ELI5 — the handyman with a toolbelt

Imagine a handyman visiting your house. You say, "My sink is leaking." The handyman does not randomly swing a hammer. He first looks. He thinks. He checks which tool fits the problem. That is an agent. Keep these names in your head: - the toolbelt = the available tools - the think step = reasoning and planning - the try = the tool call - the check = reading the result and judging it - the give-up rule = max iterations or a confidence threshold Now picture the full loop.

problem arrives
think step
pick from the toolbelt
try
check
worked?
  ↙      ↘
yes       no
↓         ↓
finish    think again
        give-up rule?
         ↙        ↘
       yes         no
       ↓           ↓
  call specialist  try again
Suppose the sink is leaking because a nut is loose. The handyman picks a wrench.

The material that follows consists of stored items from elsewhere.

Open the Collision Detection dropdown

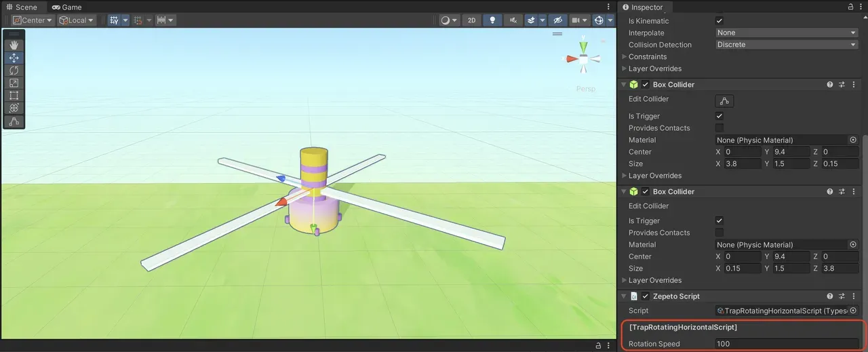(787, 45)
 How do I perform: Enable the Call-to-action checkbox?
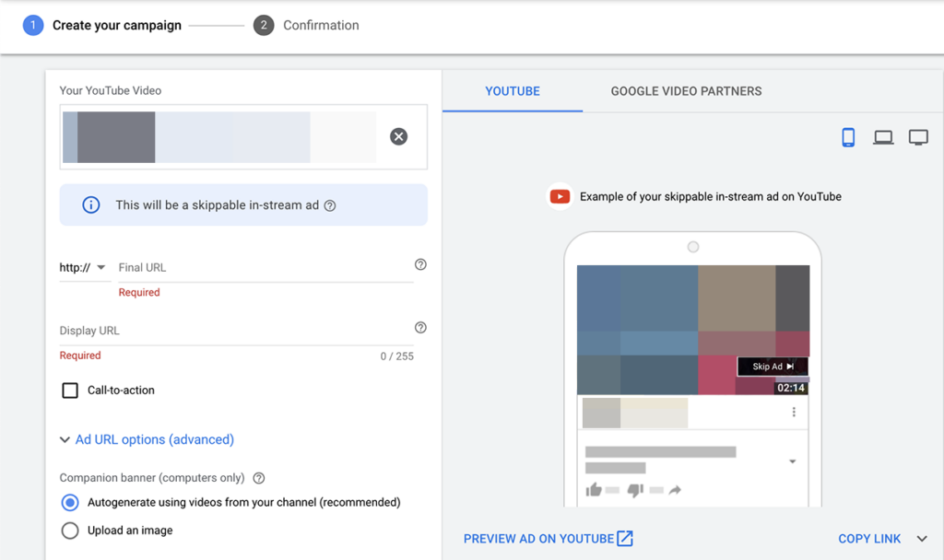[69, 390]
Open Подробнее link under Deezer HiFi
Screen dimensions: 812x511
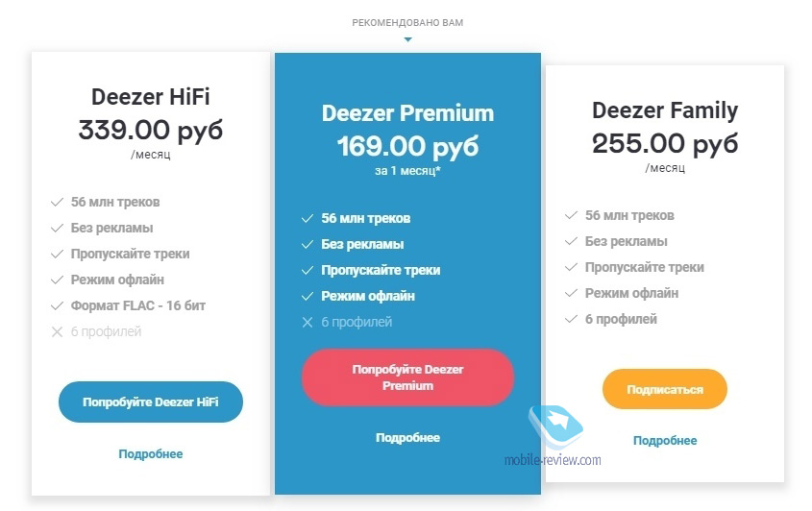coord(151,454)
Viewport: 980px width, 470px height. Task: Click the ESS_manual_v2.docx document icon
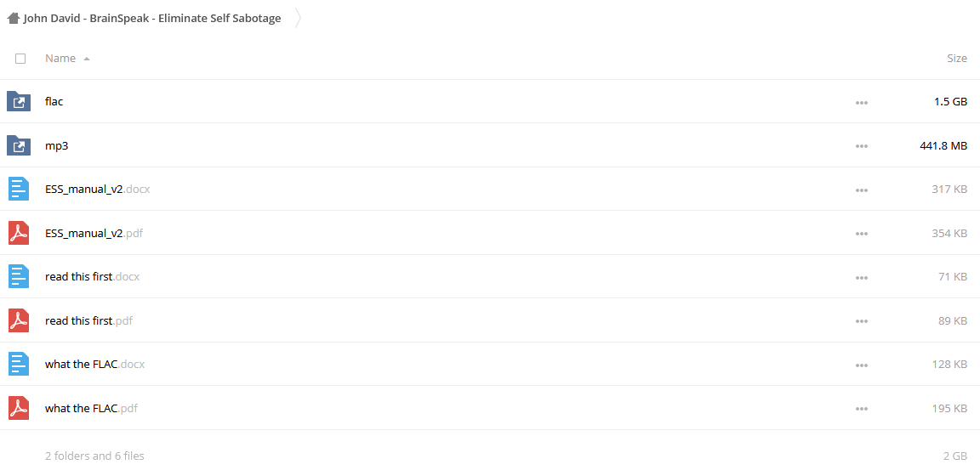[x=19, y=190]
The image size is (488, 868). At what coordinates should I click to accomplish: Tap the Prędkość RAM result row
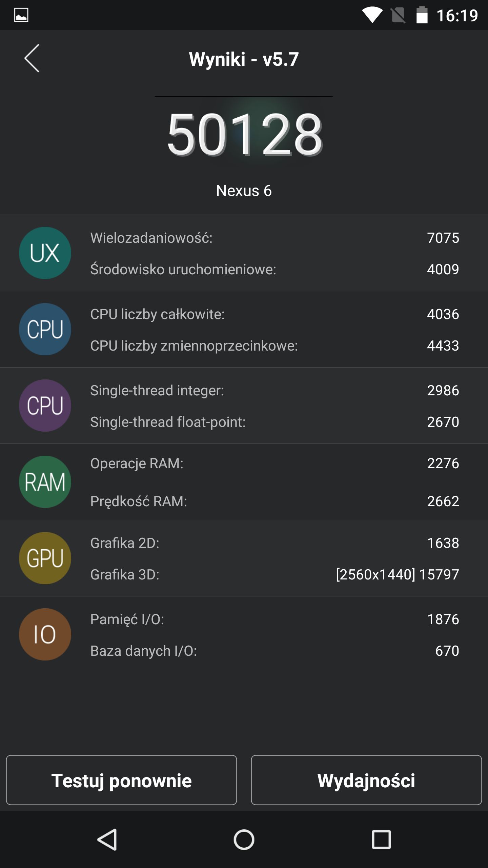click(275, 501)
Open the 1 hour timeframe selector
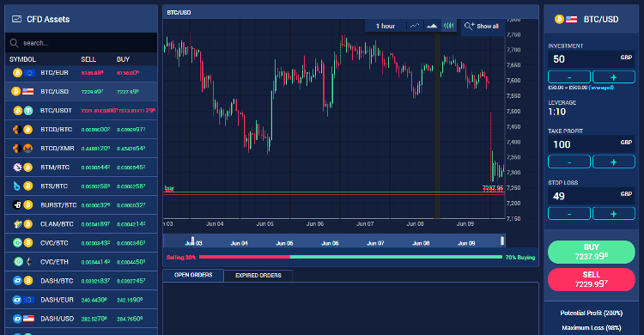The image size is (644, 335). click(386, 26)
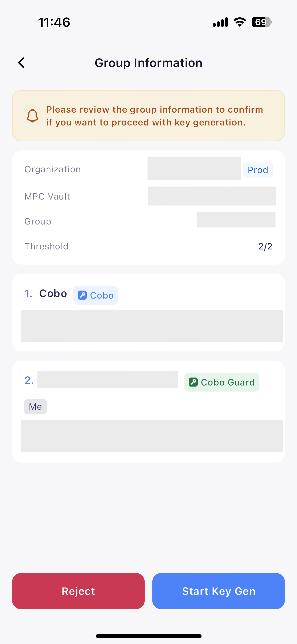The width and height of the screenshot is (297, 644).
Task: Click the Cobo key badge icon
Action: pyautogui.click(x=82, y=295)
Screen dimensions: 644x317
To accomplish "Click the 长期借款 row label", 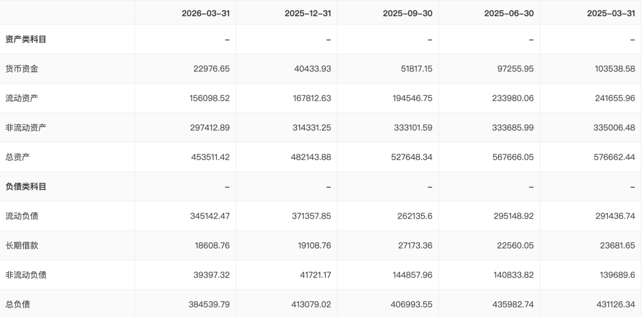I will point(22,245).
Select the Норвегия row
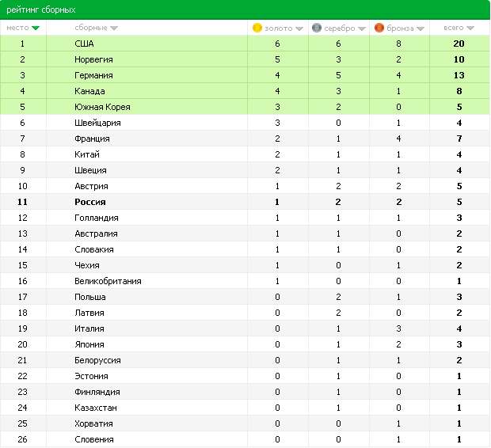This screenshot has height=448, width=491. [x=246, y=59]
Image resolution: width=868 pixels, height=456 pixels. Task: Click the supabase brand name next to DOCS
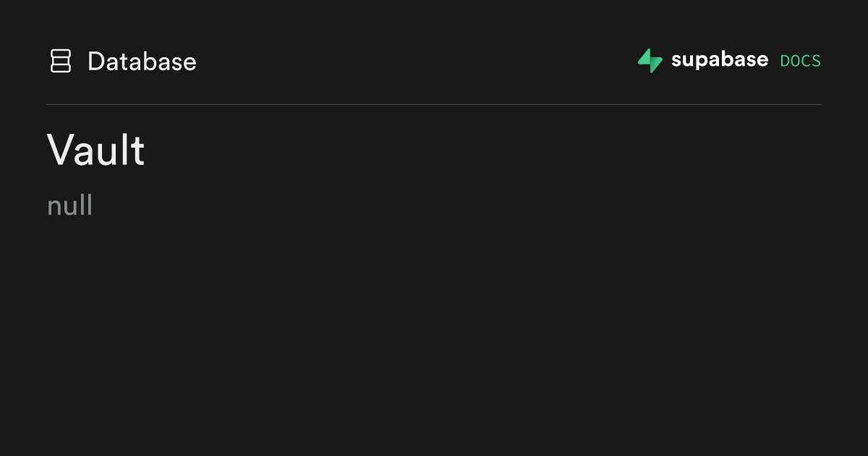pyautogui.click(x=720, y=60)
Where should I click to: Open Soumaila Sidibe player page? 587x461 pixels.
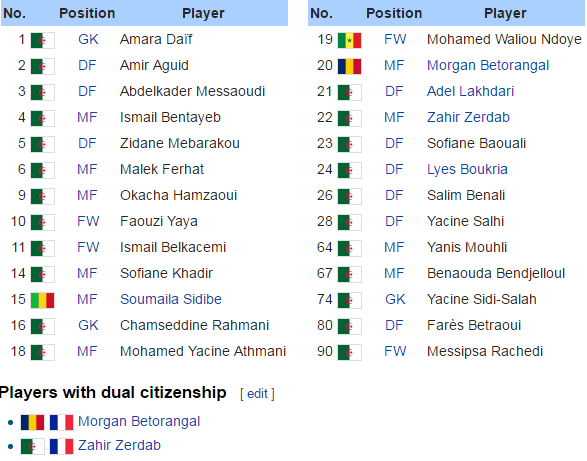171,299
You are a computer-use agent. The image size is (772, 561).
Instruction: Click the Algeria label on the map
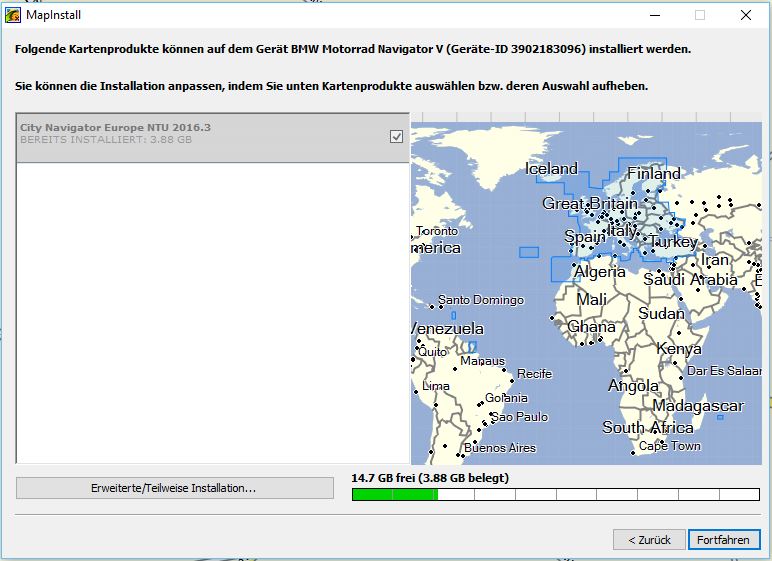[599, 272]
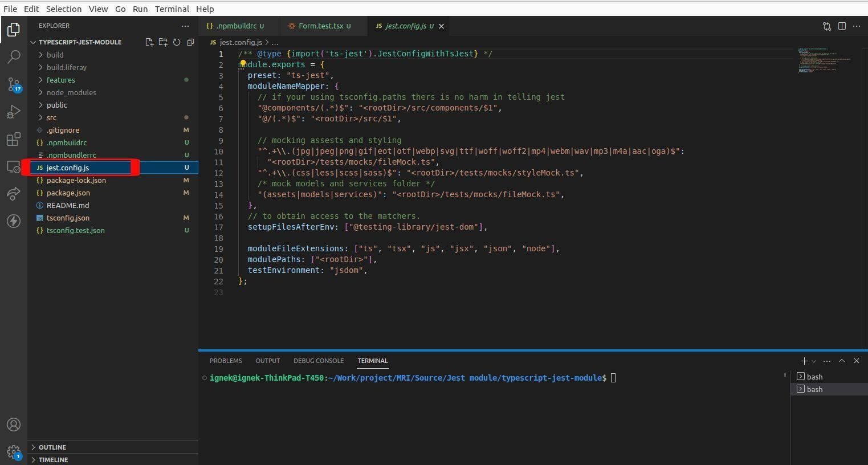Screen dimensions: 868x465
Task: Open the Run and Debug view
Action: [x=14, y=112]
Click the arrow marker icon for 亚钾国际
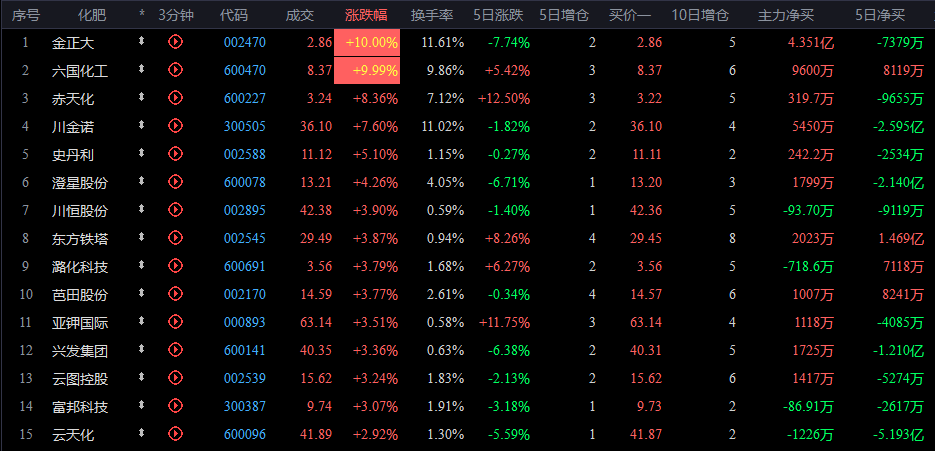 tap(141, 323)
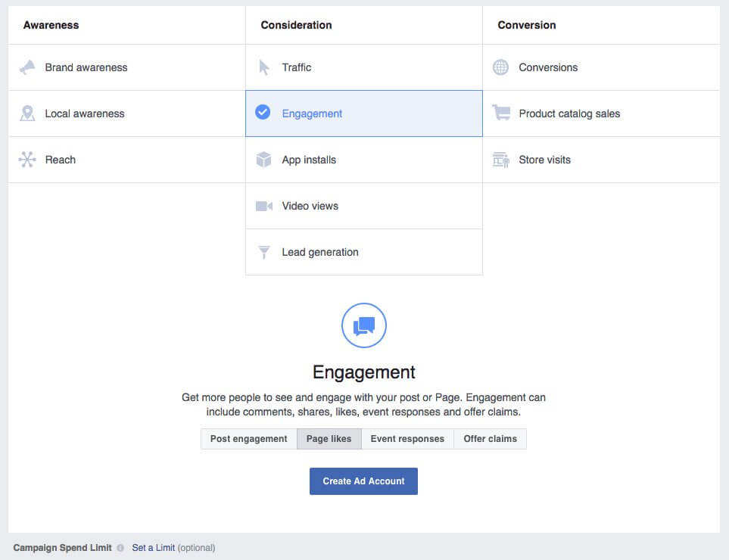Image resolution: width=729 pixels, height=560 pixels.
Task: Select the App installs box icon
Action: point(263,160)
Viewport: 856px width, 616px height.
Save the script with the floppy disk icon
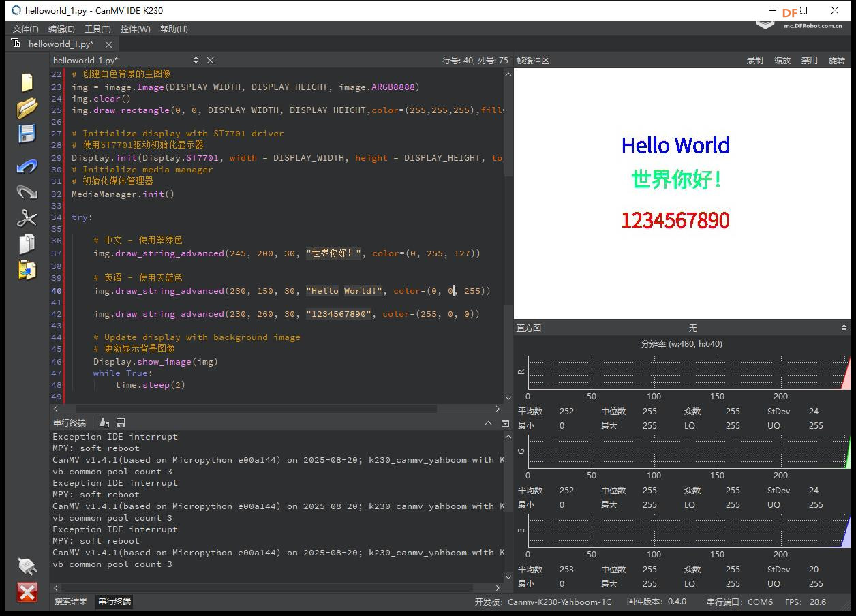pyautogui.click(x=27, y=134)
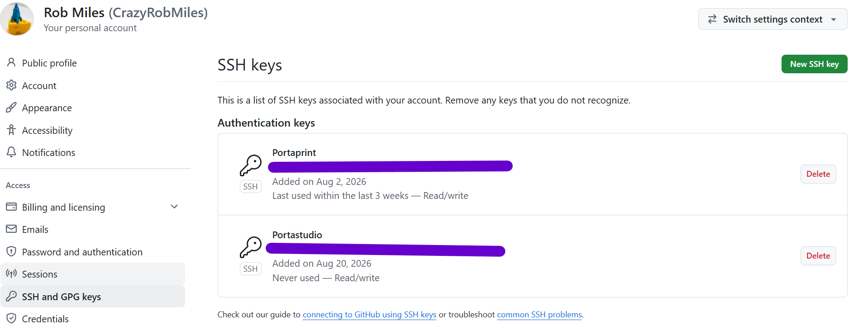Click the Sessions broadcast icon
This screenshot has height=330, width=868.
pyautogui.click(x=11, y=274)
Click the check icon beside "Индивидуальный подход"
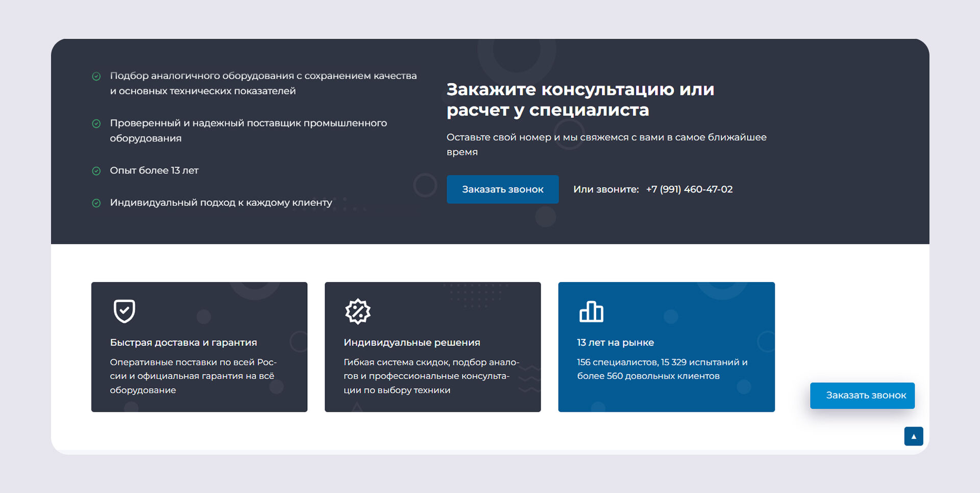980x493 pixels. [96, 203]
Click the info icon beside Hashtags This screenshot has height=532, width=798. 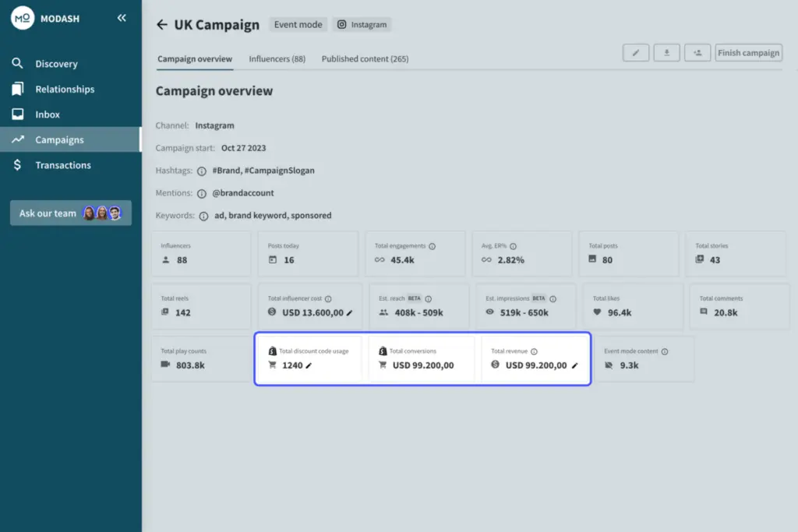[201, 171]
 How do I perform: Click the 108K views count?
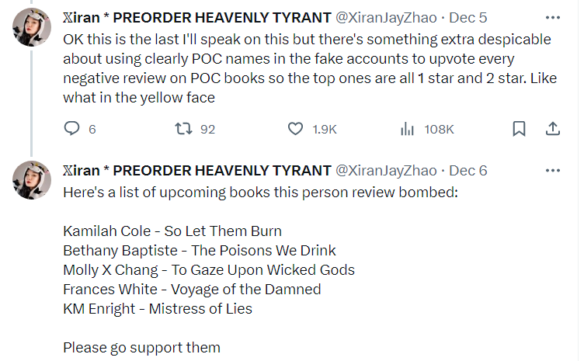(x=439, y=129)
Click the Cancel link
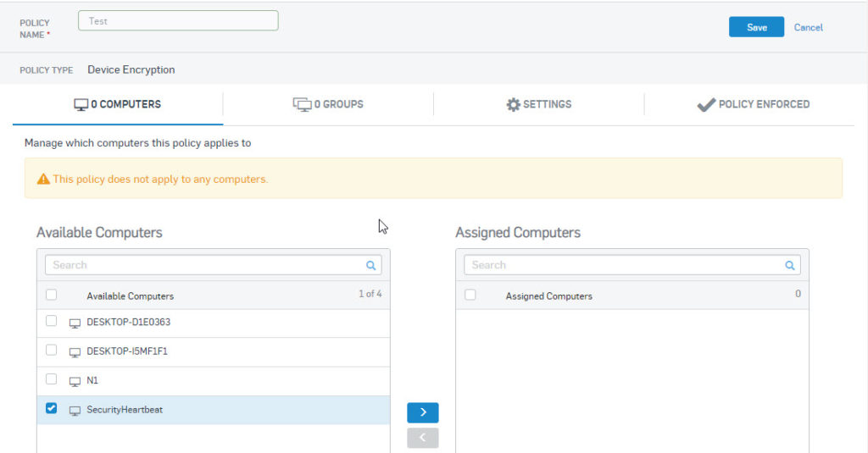The image size is (868, 453). [x=808, y=27]
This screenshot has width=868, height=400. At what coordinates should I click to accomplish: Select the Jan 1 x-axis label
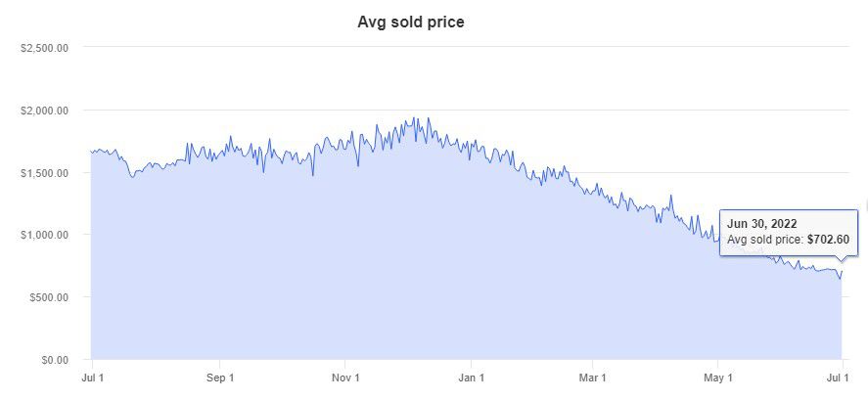[472, 377]
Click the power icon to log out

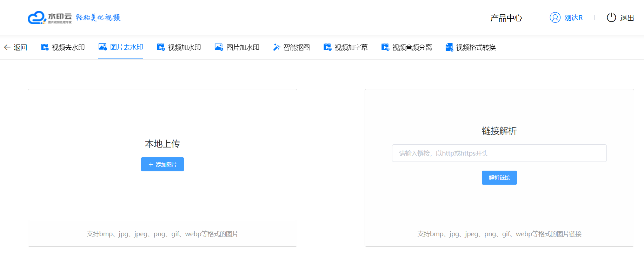click(x=611, y=18)
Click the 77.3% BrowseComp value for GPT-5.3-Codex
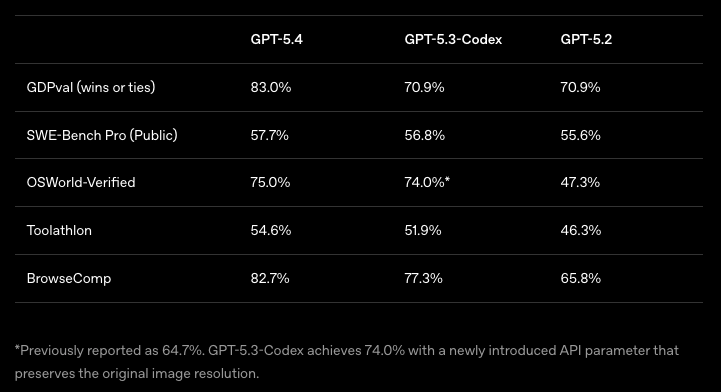Screen dimensions: 721x392 [x=423, y=278]
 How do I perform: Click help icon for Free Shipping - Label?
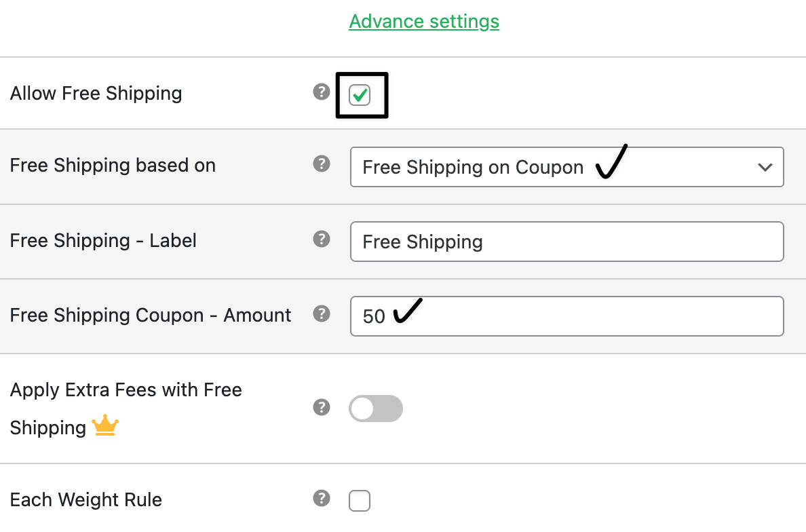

That is a good try. Suppose the leak continues. Now the handyman checks again. Maybe the washer is torn. Now plumber's tape or a replacement washer helps. Please notice the pattern. The value is not the wrench alone. The value is the loop. A language model with one tool call is like a handyman who uses one tool once. Sometimes that is enough. Often it is not. Real problems are messy. They need a sequence. They need checking. They need correction. That is why agents matter. If the handyman never checks, he may tighten the wrong joint. The leak may worsen. If the handyman never gives up, he may keep poking the same pipe forever. That is a bad agent loop. If the handyman has ten confusing tools, all named badly, he may pick a saw for a plumbing issue. That is bad tool design. If the handyman must touch the building's main water line, he should stop and ask the owner. That is human-in-the-loop. If the handyman keeps opening expensive instruments, he is wasting time and money. That is cost control. So, in child words, an agent is simply this: 1. Understand the problem. 2. Pick a tool. 3. Use it. 4. Check the result. 5. Repeat carefully. 6. Stop when fixed or when the give-up rule triggers. Very simple idea. Very difficult engineering. Keep the handyman picture with you. Every chapter later is just this picture, made precise.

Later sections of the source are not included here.